Surpris, Ibarra regarda Elias. En voyant la gravité de son visage, l'objet qu'il tenait lui échappa des mains.
--Brûlez tout ce qui peut vous compromettre et que, d'ici une heure, vous ayez trouvé un endroit plus sûr!
--Mais, pourquoi?
--Mettez en sûreté ce que vous avez de plus précieux...
--Pourquoi?
--Brûlez tout papier écrit par vous ou pour vous, le plus innocent peut être mal interprété...
--Mais pourquoi, enfin?
--Pourquoi? parce que je viens de découvrir une conspiration que l'on vous attribue pour vous perdre.
--Une conspiration?
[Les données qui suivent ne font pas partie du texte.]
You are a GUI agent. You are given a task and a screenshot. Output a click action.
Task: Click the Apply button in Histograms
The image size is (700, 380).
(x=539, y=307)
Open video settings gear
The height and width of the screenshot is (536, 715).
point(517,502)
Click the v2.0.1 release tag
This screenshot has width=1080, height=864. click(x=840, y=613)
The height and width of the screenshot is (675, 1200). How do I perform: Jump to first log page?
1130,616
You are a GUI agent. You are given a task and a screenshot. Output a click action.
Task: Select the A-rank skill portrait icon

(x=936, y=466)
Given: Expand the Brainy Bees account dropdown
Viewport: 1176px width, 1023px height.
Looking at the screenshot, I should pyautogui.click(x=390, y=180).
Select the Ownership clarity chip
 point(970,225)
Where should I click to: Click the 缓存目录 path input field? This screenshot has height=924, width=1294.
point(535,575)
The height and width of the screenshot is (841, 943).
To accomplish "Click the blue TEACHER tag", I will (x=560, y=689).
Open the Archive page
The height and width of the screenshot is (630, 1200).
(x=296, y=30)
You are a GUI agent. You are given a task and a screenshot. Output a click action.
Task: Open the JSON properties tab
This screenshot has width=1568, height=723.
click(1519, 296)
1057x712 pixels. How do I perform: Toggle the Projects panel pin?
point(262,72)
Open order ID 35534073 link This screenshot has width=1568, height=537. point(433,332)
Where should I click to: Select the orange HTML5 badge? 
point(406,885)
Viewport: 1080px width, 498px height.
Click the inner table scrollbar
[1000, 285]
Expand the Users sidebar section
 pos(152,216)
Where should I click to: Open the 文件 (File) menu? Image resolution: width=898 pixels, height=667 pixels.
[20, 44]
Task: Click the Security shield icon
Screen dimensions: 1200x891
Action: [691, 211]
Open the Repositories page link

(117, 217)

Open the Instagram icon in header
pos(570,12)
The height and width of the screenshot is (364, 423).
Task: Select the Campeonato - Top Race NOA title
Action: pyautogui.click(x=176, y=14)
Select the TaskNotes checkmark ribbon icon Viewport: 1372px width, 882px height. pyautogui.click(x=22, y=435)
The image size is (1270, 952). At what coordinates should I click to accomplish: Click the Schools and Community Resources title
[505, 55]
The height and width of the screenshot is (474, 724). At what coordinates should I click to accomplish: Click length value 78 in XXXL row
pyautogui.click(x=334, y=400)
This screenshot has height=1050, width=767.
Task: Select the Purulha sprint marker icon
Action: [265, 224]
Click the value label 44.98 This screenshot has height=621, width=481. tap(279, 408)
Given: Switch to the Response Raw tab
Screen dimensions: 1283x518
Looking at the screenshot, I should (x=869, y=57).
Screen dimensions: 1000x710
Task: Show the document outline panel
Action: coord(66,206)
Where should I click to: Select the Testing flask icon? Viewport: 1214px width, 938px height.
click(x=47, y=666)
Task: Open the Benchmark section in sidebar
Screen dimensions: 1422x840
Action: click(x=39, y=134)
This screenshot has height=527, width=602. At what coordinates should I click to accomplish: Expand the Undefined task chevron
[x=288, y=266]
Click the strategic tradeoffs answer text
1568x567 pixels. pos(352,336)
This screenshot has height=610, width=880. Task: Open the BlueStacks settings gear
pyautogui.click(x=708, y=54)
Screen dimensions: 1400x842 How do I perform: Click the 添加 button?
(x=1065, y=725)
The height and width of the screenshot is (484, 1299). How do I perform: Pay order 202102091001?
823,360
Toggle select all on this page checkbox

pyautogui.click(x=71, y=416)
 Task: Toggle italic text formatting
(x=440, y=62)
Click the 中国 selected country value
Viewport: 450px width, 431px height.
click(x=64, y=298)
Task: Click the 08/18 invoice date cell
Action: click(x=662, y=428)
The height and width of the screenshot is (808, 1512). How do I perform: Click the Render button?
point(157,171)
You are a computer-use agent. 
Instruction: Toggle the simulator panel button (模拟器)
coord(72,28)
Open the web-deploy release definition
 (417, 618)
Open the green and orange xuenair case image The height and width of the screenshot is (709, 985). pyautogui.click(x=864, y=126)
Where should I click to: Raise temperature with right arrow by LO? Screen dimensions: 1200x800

Et qui la trame?
--Il m'a été impossible d'en trouver l'auteur; je viens à l'instant de causer avec un des malheureux payés pour cela et que je n'ai pu dissuader.
--Et cet homme ne vous a pas dit qui l'avait payé?
--Si, en exigeant le secret il m'a dit que c'était vous.
--Mon Dieu! s'écria Ibarra et il resta atterré.
--Señor, ne doutez pas, ne perdons pas de temps, peut-être la conjuration doit-elle éclater ce soir même!
Ibarra, les yeux démesurément ouverts, la tête dans les mains, semblait ne pas entendre.
--Le coup ne peut être paré, continua Elias; je suis arrivé tard, je ne connais pas leurs chefs ... sauvez-vous, señor, conservez-vous pour votre pays!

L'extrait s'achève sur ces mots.